Work to complete
1/ List every kind of willingness that the Labour Appeal Court, in the passage on dishonesty as grounds for dismissal, treats as part of a lack of integrity.
2/ Write the next part of the passage on dishonesty as grounds for dismissal, starting after its final sentence.

In Nedcor Bank Ltd v Frank & others (2002) 23 ILJ 1243 (LAC), the Labour Appeal Court held that dishonesty entails a lack of integrity, particularly willingness to steal, cheat, lie or act fraudulently. The LAC warned that it should not be used as a loose term towards employees in any circumstances.
Item 3(4) of Schedule 8 of Labour Relations Act (LRA), Code of Good Practice: Dismissal states that it is not appropriate to dismiss an employee for a first offence, except if the misconduct is serious and of such gravity that it makes a continued employment relationship intolerable, subject to the rule that each case should be judged on its merits. The aforementioned also applies to gross dishonesty. Item 3(5) further states that when deciding whether to impose the penalty of dismissal, the employer should, in addition to the gravity of the misconduct, consider factors such as the employee’s circumstances (including the length of service, previous disciplinary record and personal circumstances). The nature of the job and the circumstances of the infringement itself, and, in terms of Item 3(6), how and whether the employer applies the penalty of dismissal consistently.
Dishonesty is generally seen as a serious offence, justifying dismissal on the first instance of the offence. Its nature renders the employment relationship intolerable due to broken trust between the parties. In Anglo American Farms t/a Boschendal Restaurant v Komjwayo (1992) 13 ILJ 573 (LAC), it was stated that “This trust which the employer places in the employee are basic to and forms the substratum of the relationship between them. A breach of this duty goes to the root of the contract of employment and the relationship between employer and employee”.

Dataset extract
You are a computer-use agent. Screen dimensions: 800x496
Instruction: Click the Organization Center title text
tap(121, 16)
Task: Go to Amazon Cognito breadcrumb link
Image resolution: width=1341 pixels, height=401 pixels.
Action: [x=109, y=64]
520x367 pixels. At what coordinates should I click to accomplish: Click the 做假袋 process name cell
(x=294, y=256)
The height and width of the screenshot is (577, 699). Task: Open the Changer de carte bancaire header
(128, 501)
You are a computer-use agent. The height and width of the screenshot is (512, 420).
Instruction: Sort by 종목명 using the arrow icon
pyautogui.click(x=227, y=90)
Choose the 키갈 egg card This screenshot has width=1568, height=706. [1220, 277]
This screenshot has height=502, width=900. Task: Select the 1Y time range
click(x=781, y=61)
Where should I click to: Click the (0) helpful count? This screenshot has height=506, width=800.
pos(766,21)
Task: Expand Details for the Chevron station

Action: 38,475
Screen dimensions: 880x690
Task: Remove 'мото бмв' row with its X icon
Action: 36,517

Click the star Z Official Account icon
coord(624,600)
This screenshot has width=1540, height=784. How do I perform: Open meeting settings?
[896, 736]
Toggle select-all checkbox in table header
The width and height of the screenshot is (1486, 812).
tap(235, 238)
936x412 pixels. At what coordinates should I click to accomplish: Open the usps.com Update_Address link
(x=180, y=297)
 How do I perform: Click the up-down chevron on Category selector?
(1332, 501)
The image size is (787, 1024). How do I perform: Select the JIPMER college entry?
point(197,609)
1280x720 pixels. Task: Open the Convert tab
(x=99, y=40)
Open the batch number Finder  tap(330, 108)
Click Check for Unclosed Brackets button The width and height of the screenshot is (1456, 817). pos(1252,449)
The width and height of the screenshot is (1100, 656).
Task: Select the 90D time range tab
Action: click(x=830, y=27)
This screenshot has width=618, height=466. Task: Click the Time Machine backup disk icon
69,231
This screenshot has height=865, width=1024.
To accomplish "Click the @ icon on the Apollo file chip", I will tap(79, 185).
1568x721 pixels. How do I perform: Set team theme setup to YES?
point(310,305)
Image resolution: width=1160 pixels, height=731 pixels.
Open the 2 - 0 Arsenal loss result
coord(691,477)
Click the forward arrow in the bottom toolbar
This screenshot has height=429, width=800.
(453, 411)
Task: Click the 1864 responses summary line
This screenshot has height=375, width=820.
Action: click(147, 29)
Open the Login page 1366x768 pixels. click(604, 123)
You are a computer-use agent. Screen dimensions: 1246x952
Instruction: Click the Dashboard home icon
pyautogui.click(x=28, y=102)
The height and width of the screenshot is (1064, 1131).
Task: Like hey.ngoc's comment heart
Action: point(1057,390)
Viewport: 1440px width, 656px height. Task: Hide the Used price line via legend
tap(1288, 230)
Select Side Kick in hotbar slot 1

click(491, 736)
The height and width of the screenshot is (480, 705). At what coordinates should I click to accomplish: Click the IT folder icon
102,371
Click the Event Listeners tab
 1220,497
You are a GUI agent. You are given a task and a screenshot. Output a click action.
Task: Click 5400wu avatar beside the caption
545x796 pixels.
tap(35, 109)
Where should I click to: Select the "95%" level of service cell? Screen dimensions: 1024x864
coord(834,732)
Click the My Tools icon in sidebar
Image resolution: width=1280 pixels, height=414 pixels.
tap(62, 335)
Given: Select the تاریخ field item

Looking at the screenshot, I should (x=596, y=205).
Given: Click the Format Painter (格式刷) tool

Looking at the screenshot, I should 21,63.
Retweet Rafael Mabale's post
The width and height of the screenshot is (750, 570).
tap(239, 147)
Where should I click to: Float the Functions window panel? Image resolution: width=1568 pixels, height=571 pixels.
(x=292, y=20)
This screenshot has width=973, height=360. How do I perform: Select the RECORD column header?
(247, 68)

Answers for the tasks
1/
- Stealing
- Cheating
- Lying
- Acting fraudulently

2/
However, this does not necessarily mean that the damage to the trust relationship renders the relationship irreparable or that the breach of trust automatically merits dismissal. Recently there has been a shift away from this view, specifically as the Code of Good Practice regarding Dismissals mentions gross dishonesty as justification for a dismissal of the first offence, rather than for all dishonesty, and due to the developments of two conflicting judgments in the Labour Court of Appeal.
In Shoprite Checkers (Pty) Ltd vs the CCMA (CLL Vol. 18 August 2008 case number JA 08/2004), the employee was dismissed for consuming the employer’s food without paying. The CCMA and Labour Court found the dismissal to be unfair. The Labour Appeal Court found the employee had a clean disciplinary record and had worked for the employer for nine years. However, the trust relationship had broken down, and the dismissal had been fair.
However, in Shoprite Checkers (Pty) Ltd vs the CCMA (CLL Vol. 18 August 2008 case number JA 46/05), the same employer was involved, and the employee was also dismissed for consuming the employer’s food without paying. The CMMA found the dismissal to be too harsh a sanction. The LAC found that the employee had 30 years of service and was a first offender. The court also weighed the cost of the food, which could well have cost less than R20.00, against the employee’s loss of income which amounted to more than R30 000.00 and agreed with the CCMA that the dismissal had been too harsh.
In Shoprite Checkers (Pty) Ltd v Tokiso Dispute Settlement and Others, (2015) 36 ILJ 2273 (LAC), it was held that a dismissal would only be fair if it is procedurally and substantively fair. The law does not allow an employer to adopt a zero-tolerance approach for all infractions, regardless of its appropriateness or proportionality to the offence.
In Anglo American Farms Boschendal Restaurant v Komjwayo, (1992) 13 ILJ 573 (LAC), the court held that the true test is not the value of the item stolen but whether the employee’s actions had the effect of rendering the employment relationship intolerable.
In De Beers Consolidated Mines Ltd v CCMA and Others (2000) ILJ 1051 (LAC), it was held that “the seriousness of dishonesty… depends not only, or even mainly, on the act of dishonesty itself but on the way in which it impacts on the employer’s business.”
In the light of the above cases, there is great importance in considering mitigating factors when deciding on dismissal as the appropriate sanction in cases of dishonesty, and it must be clearly shown why the aggravating factors outweigh the mitigating factors.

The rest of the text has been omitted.